Tuesday, January 4, 2011 12:13 AM
I think too much sometimes. Way too much... Someone was telling me some stuff and telling me about her life experiences. It was more like how we will see things different as we age slowly or quickly. We may seem to think that 20,30,40,50,60,70 may still be a long way across. I know that it will pass quickly, but not that quickly as i have expected. I dont think that i am ready to handle what is going to be thrown at me. Studies, Jobs, Relationships, responsibilty. They either seem like some form of fairytale of perhaps unreachable. I've never thought that far before. Calcalations. Something essential and that we shouldnt idealise too much.
I hope i make the right decisions as time passes.
The world doesnt really just rotate around me only, like i would had idealised. A prince charming with his castle saving his juliet. These aint reality. What reality is that everyone is dreaming of this non exsistent reality and i am not the only one. I am not as unique as i had thought. The problems i face arent limited to me only. They hit everyone and anyone.
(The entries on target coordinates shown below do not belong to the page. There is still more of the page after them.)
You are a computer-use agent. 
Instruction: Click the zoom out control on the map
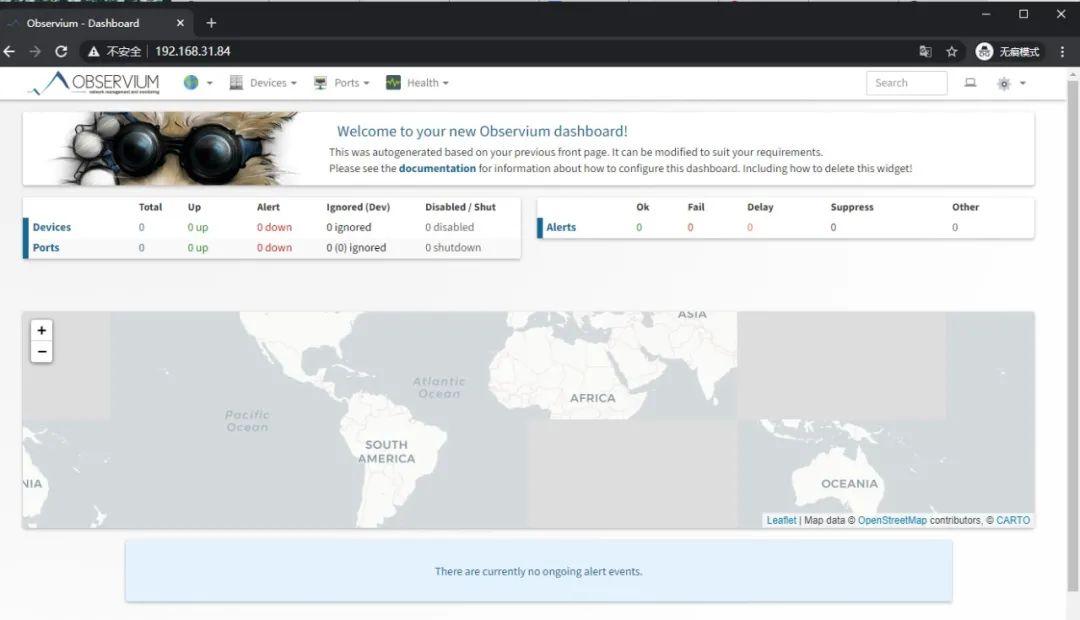pyautogui.click(x=41, y=352)
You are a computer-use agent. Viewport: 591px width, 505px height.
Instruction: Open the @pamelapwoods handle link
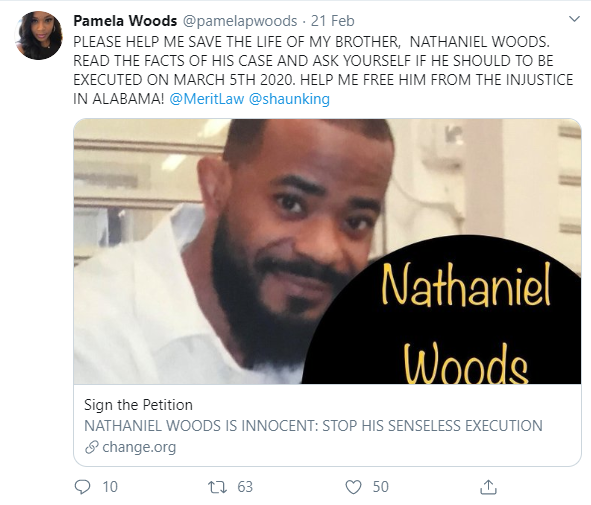point(240,21)
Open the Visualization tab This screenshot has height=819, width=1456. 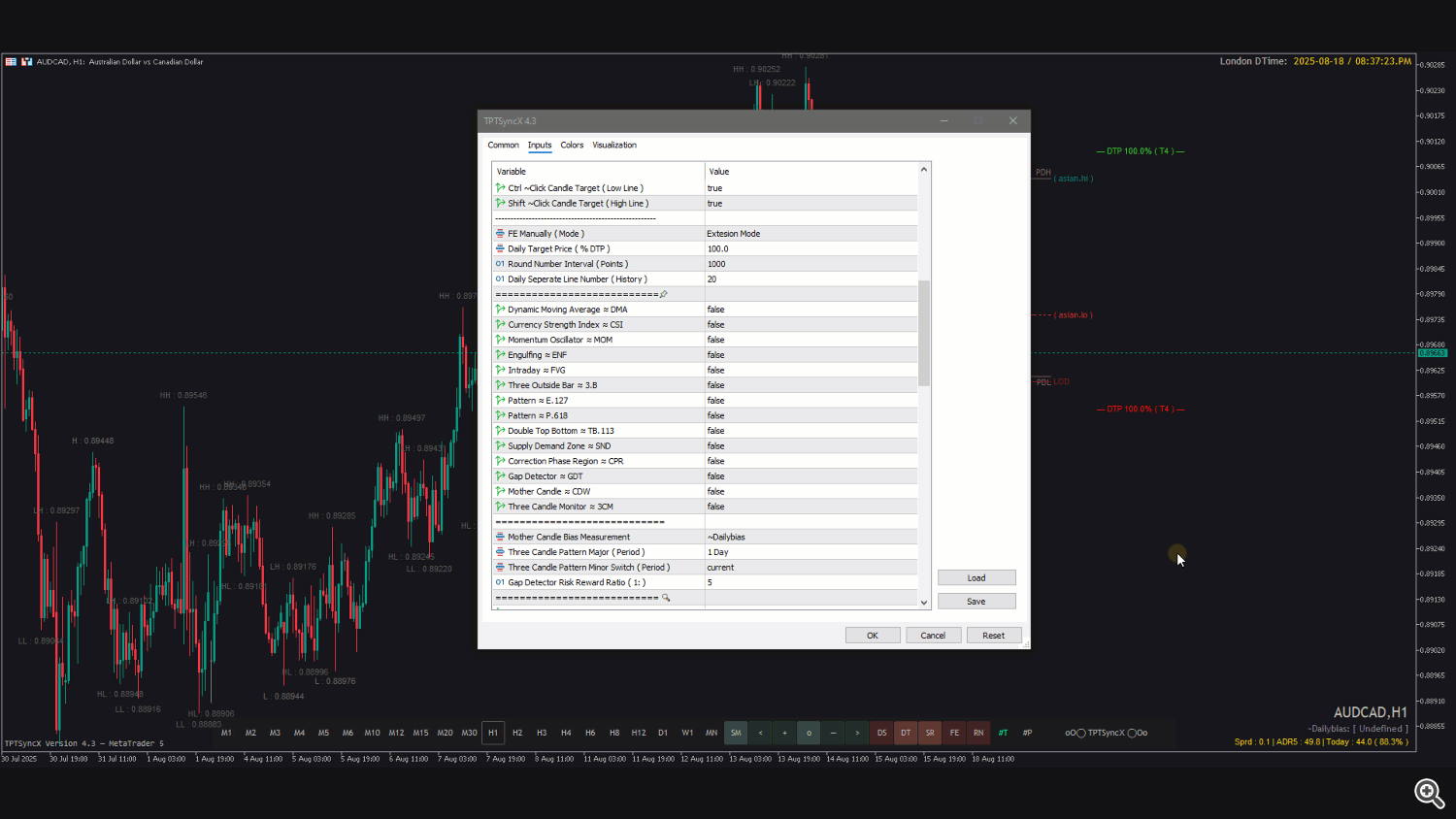[x=614, y=145]
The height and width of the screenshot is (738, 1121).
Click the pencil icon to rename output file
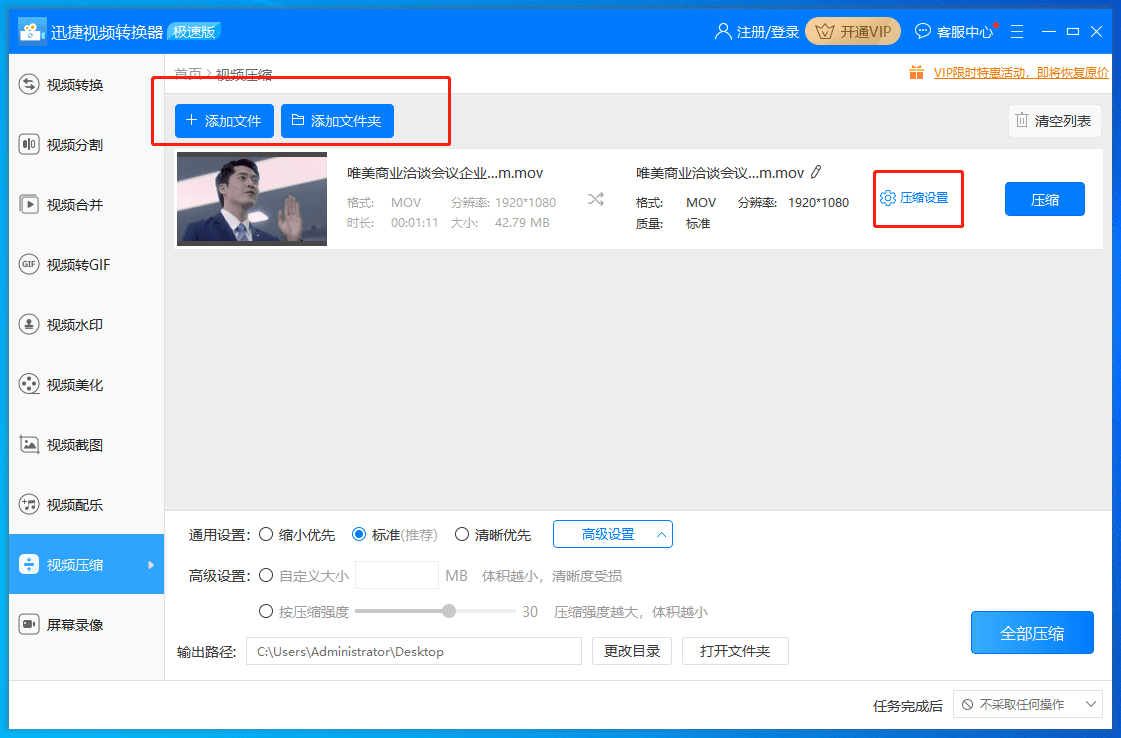pyautogui.click(x=816, y=172)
Its like awakening in the move 'matix' when you suddenly wake up and realise that you are not a unique individual but a product. Like a chess piece who is able to chart is own route, but still limited to a great extent. Notice the number of times i have used the word ' I" in this post, this is what actually worries me.
Maybe im taking a pessimistic point of view of the life around us. But perhaps my life is still alot better when compared to many others. I still have the chance in excell in life, no disabilities, and good relationships with people. Compared to some counterparts, i am already tonnes better than them.